DATA UNDER STUDY:
-- Opening Marker --
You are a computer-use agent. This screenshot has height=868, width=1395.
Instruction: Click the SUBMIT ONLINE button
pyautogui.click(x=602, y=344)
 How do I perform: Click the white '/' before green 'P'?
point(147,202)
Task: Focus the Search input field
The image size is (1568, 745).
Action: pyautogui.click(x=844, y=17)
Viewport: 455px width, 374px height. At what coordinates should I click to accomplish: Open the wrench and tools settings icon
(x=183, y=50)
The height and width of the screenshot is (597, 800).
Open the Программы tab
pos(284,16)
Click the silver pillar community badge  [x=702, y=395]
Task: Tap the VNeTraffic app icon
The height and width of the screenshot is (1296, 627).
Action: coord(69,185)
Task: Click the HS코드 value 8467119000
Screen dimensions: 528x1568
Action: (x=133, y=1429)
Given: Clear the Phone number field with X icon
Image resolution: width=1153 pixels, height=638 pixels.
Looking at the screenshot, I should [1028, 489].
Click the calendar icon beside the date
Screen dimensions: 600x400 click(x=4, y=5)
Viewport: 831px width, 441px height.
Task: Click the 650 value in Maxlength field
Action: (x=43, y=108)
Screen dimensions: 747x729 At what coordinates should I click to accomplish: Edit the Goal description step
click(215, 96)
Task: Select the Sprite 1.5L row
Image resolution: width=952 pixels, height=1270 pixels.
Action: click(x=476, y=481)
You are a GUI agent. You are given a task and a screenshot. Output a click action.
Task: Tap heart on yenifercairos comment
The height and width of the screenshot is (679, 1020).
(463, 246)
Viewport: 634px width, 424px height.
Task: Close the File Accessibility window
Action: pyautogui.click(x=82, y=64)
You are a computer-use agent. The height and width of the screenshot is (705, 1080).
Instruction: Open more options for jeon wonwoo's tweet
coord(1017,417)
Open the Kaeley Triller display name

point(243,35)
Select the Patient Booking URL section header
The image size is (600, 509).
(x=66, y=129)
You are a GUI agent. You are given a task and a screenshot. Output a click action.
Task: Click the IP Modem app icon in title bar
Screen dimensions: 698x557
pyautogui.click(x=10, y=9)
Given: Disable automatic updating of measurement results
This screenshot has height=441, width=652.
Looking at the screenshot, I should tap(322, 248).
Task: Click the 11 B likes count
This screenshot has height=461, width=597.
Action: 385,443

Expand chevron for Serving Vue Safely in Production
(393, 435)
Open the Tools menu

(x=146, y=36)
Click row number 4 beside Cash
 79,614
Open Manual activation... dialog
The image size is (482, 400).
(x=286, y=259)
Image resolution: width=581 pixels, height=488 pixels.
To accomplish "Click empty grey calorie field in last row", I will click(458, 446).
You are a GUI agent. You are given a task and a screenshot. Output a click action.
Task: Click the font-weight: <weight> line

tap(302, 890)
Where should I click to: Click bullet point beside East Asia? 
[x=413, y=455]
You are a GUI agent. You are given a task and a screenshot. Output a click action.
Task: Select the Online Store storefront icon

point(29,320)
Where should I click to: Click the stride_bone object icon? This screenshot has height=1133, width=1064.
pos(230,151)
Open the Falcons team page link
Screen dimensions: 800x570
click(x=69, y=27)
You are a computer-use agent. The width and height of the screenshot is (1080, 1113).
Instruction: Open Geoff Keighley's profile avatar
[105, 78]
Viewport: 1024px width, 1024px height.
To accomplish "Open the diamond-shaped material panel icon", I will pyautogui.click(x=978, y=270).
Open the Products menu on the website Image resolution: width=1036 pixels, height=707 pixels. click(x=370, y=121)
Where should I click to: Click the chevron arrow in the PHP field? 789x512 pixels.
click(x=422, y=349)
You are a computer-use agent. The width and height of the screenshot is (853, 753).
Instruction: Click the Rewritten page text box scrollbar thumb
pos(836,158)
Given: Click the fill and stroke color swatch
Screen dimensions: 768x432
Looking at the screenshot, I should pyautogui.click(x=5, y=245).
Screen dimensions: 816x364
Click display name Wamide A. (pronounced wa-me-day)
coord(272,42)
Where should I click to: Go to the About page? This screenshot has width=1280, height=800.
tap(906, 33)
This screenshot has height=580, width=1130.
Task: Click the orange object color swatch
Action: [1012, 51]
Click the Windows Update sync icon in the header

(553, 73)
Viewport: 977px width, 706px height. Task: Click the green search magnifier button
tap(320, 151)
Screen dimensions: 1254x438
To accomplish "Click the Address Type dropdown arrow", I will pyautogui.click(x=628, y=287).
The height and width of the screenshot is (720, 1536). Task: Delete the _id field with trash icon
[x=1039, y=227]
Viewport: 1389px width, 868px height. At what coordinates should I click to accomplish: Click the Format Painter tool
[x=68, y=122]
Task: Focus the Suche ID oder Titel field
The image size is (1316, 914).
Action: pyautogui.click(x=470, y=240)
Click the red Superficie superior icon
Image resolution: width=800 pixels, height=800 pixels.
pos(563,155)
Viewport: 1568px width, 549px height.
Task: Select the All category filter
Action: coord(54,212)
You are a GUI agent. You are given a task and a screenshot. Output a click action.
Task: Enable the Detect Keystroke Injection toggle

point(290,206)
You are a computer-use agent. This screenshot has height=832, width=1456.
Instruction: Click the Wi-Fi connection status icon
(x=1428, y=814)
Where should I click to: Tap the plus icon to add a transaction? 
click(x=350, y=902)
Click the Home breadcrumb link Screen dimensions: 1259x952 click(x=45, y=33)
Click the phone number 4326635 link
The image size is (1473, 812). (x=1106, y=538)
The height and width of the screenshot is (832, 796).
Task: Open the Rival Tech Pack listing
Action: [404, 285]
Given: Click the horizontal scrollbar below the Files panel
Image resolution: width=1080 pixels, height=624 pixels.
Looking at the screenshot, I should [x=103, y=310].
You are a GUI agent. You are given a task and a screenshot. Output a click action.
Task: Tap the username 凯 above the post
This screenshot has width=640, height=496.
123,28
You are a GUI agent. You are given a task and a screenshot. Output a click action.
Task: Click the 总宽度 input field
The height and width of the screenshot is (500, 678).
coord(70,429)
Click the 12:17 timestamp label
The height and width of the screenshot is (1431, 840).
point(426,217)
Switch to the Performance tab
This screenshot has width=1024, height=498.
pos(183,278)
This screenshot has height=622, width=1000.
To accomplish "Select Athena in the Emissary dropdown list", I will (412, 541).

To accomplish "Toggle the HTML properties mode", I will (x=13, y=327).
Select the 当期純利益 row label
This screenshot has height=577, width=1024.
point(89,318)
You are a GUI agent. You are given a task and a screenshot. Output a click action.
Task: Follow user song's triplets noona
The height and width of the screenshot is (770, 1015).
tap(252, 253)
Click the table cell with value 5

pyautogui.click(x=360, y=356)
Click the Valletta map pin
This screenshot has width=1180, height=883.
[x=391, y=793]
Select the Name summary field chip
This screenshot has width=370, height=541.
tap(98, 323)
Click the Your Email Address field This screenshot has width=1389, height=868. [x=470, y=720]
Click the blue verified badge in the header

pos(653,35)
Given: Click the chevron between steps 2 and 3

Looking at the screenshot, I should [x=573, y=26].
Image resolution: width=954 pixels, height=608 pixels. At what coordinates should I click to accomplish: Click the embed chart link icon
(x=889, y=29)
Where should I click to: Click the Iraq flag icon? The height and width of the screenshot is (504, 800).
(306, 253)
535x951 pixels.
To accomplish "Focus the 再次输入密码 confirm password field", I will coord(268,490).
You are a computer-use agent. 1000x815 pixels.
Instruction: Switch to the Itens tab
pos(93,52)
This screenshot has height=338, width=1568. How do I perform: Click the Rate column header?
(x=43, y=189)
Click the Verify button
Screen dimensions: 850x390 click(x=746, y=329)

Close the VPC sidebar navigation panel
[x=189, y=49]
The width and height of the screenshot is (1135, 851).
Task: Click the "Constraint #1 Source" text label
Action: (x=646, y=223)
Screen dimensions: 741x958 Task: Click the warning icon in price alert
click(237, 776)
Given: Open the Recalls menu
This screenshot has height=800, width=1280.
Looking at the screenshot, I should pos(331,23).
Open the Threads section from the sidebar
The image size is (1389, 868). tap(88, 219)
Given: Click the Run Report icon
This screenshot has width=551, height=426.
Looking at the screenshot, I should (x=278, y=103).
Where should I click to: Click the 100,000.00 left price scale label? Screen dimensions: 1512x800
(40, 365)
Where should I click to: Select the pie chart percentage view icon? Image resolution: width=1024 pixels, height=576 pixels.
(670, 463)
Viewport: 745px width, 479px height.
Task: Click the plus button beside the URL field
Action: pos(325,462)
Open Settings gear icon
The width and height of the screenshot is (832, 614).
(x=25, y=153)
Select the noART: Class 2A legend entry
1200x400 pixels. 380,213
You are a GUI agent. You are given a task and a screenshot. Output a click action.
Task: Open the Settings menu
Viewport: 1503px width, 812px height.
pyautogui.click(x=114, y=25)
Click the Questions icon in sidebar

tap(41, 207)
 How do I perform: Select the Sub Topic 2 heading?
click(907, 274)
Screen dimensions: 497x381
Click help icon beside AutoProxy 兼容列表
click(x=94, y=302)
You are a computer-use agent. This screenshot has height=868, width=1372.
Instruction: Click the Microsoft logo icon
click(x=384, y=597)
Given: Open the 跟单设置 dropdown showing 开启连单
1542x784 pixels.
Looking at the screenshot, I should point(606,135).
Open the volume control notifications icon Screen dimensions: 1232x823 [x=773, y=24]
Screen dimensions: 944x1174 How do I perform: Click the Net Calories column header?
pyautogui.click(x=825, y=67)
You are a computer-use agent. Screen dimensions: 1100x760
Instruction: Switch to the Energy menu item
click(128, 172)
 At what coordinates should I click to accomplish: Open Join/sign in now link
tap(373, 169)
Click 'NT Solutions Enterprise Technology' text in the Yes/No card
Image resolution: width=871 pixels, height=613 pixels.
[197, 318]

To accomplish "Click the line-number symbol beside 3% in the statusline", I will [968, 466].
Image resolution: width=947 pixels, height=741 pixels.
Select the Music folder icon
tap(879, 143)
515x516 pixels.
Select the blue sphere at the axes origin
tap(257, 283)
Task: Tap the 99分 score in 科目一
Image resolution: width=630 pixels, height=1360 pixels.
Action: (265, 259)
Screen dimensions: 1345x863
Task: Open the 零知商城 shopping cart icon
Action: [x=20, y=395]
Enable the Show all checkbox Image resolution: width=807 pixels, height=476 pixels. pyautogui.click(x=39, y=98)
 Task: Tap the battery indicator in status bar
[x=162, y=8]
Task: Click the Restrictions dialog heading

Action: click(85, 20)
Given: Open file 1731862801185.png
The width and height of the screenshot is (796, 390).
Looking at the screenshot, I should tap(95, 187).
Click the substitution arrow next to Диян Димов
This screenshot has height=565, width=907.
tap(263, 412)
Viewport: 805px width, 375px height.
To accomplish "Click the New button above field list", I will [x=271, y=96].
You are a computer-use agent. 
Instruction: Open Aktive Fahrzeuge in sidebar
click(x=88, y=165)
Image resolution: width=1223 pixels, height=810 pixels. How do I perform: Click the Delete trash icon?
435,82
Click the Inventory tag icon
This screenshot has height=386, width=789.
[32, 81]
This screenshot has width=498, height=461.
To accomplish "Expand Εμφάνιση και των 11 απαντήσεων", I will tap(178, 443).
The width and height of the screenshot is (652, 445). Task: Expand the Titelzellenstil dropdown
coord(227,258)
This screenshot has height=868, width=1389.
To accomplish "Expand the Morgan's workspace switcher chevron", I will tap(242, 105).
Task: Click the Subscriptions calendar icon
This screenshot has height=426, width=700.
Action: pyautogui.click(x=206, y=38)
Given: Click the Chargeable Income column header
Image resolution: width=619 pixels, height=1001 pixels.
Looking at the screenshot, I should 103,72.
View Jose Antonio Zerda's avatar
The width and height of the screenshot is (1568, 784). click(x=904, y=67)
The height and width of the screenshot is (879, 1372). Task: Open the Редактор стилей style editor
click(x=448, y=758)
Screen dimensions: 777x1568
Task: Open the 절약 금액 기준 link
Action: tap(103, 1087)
-- Closing Marker --
ABOUT THIS TASK: Reproduce every line of the records containing the string "Focus".

OUTPUT:
Task: Focus the Search input field
Task: Focus the Suche ID oder Titel field
To accomplish "Focus the 再次输入密码 confirm password field", I will coord(268,490).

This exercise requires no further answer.